● GIVEN PROBLEM
Turn every non-blank line of the material below into a row of a Markdown table, with the columns "No." and "Material line". Leave out blank lines and number the rows consecutively.

-- Start --

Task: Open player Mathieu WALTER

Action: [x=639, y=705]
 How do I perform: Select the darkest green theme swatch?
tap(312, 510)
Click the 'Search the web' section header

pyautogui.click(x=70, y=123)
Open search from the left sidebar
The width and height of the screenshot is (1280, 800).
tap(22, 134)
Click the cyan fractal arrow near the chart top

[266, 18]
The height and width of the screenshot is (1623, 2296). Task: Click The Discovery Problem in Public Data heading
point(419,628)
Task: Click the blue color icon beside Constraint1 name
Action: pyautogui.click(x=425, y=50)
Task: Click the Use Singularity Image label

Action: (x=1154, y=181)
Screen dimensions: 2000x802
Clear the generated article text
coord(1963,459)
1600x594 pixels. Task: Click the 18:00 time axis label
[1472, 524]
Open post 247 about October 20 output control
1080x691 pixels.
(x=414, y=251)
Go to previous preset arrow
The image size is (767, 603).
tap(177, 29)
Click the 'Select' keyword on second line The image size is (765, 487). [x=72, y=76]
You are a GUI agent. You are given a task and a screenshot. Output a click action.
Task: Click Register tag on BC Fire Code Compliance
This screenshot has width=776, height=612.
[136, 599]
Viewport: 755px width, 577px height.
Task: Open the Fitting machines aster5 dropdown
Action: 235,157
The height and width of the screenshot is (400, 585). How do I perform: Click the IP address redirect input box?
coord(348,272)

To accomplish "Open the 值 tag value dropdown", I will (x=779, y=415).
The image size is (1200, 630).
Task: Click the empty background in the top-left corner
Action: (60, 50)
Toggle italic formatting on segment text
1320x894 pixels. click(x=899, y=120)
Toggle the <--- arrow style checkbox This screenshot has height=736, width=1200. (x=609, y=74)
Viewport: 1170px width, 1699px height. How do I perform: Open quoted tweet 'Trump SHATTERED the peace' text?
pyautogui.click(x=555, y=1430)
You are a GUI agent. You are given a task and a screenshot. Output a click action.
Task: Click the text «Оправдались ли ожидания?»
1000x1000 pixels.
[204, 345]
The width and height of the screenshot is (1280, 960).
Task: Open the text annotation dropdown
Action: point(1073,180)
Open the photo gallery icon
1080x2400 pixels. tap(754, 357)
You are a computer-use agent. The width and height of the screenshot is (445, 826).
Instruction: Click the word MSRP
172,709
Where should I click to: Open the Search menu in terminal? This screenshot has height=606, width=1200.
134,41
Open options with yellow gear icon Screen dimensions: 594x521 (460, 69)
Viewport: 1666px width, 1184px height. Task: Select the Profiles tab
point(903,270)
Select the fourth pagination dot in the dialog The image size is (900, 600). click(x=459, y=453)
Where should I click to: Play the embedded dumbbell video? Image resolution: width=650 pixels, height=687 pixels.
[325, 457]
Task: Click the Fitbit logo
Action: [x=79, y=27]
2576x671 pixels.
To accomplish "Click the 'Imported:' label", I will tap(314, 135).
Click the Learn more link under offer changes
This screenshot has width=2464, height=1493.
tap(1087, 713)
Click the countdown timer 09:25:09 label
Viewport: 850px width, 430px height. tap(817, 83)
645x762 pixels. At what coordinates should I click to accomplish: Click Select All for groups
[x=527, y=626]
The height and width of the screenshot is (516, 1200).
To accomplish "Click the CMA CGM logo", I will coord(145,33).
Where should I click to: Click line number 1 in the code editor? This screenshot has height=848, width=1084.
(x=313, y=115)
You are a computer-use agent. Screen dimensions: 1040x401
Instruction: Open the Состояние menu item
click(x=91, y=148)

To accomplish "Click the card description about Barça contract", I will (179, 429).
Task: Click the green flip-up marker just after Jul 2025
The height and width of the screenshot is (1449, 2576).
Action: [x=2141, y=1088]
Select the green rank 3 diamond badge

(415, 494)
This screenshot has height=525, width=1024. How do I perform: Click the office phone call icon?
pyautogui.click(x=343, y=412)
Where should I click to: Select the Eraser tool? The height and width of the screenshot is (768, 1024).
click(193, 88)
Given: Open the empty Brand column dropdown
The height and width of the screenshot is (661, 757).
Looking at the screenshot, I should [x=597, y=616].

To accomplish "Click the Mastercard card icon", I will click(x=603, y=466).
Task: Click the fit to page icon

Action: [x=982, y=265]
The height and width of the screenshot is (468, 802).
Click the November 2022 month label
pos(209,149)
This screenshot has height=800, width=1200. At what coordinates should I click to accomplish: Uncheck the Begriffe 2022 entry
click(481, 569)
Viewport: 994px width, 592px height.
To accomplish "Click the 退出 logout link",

-- End --

● TASK OUTPUT
| No. | Material line |
|---|---|
| 1 | Task: Open player Mathieu WALTER |
| 2 | Action: [x=639, y=705] |
| 3 |  How do I perform: Select the darkest green theme swatch? |
| 4 | tap(312, 510) |
| 5 | Click the 'Search the web' section header |
| 6 | pyautogui.click(x=70, y=123) |
| 7 | Open search from the left sidebar |
| 8 | The width and height of the screenshot is (1280, 800). |
| 9 | tap(22, 134) |
| 10 | Click the cyan fractal arrow near the chart top |
| 11 | [266, 18] |
| 12 | The height and width of the screenshot is (1623, 2296). Task: Click The Discovery Problem in Public Data heading |
| 13 | point(419,628) |
| 14 | Task: Click the blue color icon beside Constraint1 name |
| 15 | Action: pyautogui.click(x=425, y=50) |
| 16 | Task: Click the Use Singularity Image label |
| 17 | Action: (x=1154, y=181) |
| 18 | Screen dimensions: 2000x802 |
| 19 | Clear the generated article text |
| 20 | coord(1963,459) |
| 21 | 1600x594 pixels. Task: Click the 18:00 time axis label |
| 22 | [1472, 524] |
| 23 | Open post 247 about October 20 output control |
| 24 | 1080x691 pixels. |
| 25 | (x=414, y=251) |
| 26 | Go to previous preset arrow |
| 27 | The image size is (767, 603). |
| 28 | tap(177, 29) |
| 29 | Click the 'Select' keyword on second line The image size is (765, 487). [x=72, y=76] |
| 30 | You are a GUI agent. You are given a task and a screenshot. Output a click action. |
| 31 | Task: Click Register tag on BC Fire Code Compliance |
| 32 | This screenshot has width=776, height=612. |
| 33 | [136, 599] |
| 34 | Viewport: 755px width, 577px height. |
| 35 | Task: Open the Fitting machines aster5 dropdown |
| 36 | Action: 235,157 |
| 37 | The height and width of the screenshot is (400, 585). How do I perform: Click the IP address redirect input box? |
| 38 | coord(348,272) |
| 39 | To accomplish "Open the 值 tag value dropdown", I will (x=779, y=415). |
| 40 | The image size is (1200, 630). |
| 41 | Task: Click the empty background in the top-left corner |
| 42 | Action: (60, 50) |
| 43 | Toggle italic formatting on segment text |
| 44 | 1320x894 pixels. click(x=899, y=120) |
| 45 | Toggle the <--- arrow style checkbox This screenshot has height=736, width=1200. (x=609, y=74) |
| 46 | Viewport: 1170px width, 1699px height. How do I perform: Open quoted tweet 'Trump SHATTERED the peace' text? |
| 47 | pyautogui.click(x=555, y=1430) |
| 48 | You are a GUI agent. You are given a task and a screenshot. Output a click action. |
| 49 | Task: Click the text «Оправдались ли ожидания?» |
| 50 | 1000x1000 pixels. |
| 51 | [204, 345] |
| 52 | The width and height of the screenshot is (1280, 960). |
| 53 | Task: Open the text annotation dropdown |
| 54 | Action: point(1073,180) |
| 55 | Open the photo gallery icon |
| 56 | 1080x2400 pixels. tap(754, 357) |
| 57 | You are a computer-use agent. The width and height of the screenshot is (445, 826). |
| 58 | Instruction: Click the word MSRP |
| 59 | 172,709 |
| 60 | Where should I click to: Open the Search menu in terminal? This screenshot has height=606, width=1200. |
| 61 | 134,41 |
| 62 | Open options with yellow gear icon Screen dimensions: 594x521 (460, 69) |
| 63 | Viewport: 1666px width, 1184px height. Task: Select the Profiles tab |
| 64 | point(903,270) |
| 65 | Select the fourth pagination dot in the dialog The image size is (900, 600). click(x=459, y=453) |
| 66 | Where should I click to: Play the embedded dumbbell video? Image resolution: width=650 pixels, height=687 pixels. |
| 67 | [325, 457] |
| 68 | Task: Click the Fitbit logo |
| 69 | Action: [x=79, y=27] |
| 70 | 2576x671 pixels. |
| 71 | To accomplish "Click the 'Imported:' label", I will tap(314, 135). |
| 72 | Click the Learn more link under offer changes |
| 73 | This screenshot has width=2464, height=1493. |
| 74 | tap(1087, 713) |
| 75 | Click the countdown timer 09:25:09 label |
| 76 | Viewport: 850px width, 430px height. tap(817, 83) |
| 77 | 645x762 pixels. At what coordinates should I click to accomplish: Click Select All for groups |
| 78 | [x=527, y=626] |
| 79 | The height and width of the screenshot is (516, 1200). |
| 80 | To accomplish "Click the CMA CGM logo", I will coord(145,33). |
| 81 | Where should I click to: Click line number 1 in the code editor? This screenshot has height=848, width=1084. |
| 82 | (x=313, y=115) |
| 83 | You are a computer-use agent. Screen dimensions: 1040x401 |
| 84 | Instruction: Open the Состояние menu item |
| 85 | click(x=91, y=148) |
| 86 | To accomplish "Click the card description about Barça contract", I will (179, 429). |
| 87 | Task: Click the green flip-up marker just after Jul 2025 |
| 88 | The height and width of the screenshot is (1449, 2576). |
| 89 | Action: [x=2141, y=1088] |
| 90 | Select the green rank 3 diamond badge |
| 91 | (415, 494) |
| 92 | This screenshot has height=525, width=1024. How do I perform: Click the office phone call icon? |
| 93 | pyautogui.click(x=343, y=412) |
| 94 | Where should I click to: Select the Eraser tool? The height and width of the screenshot is (768, 1024). |
| 95 | click(193, 88) |
| 96 | Given: Open the empty Brand column dropdown |
| 97 | The height and width of the screenshot is (661, 757). |
| 98 | Looking at the screenshot, I should [x=597, y=616]. |
| 99 | To accomplish "Click the Mastercard card icon", I will click(x=603, y=466). |
| 100 | Task: Click the fit to page icon |
| 101 | Action: [x=982, y=265] |
| 102 | The height and width of the screenshot is (468, 802). |
| 103 | Click the November 2022 month label |
| 104 | pos(209,149) |
| 105 | This screenshot has height=800, width=1200. At what coordinates should I click to accomplish: Uncheck the Begriffe 2022 entry |
| 106 | click(481, 569) |
| 107 | Viewport: 994px width, 592px height. |
| 108 | To accomplish "Click the 退出 logout link", |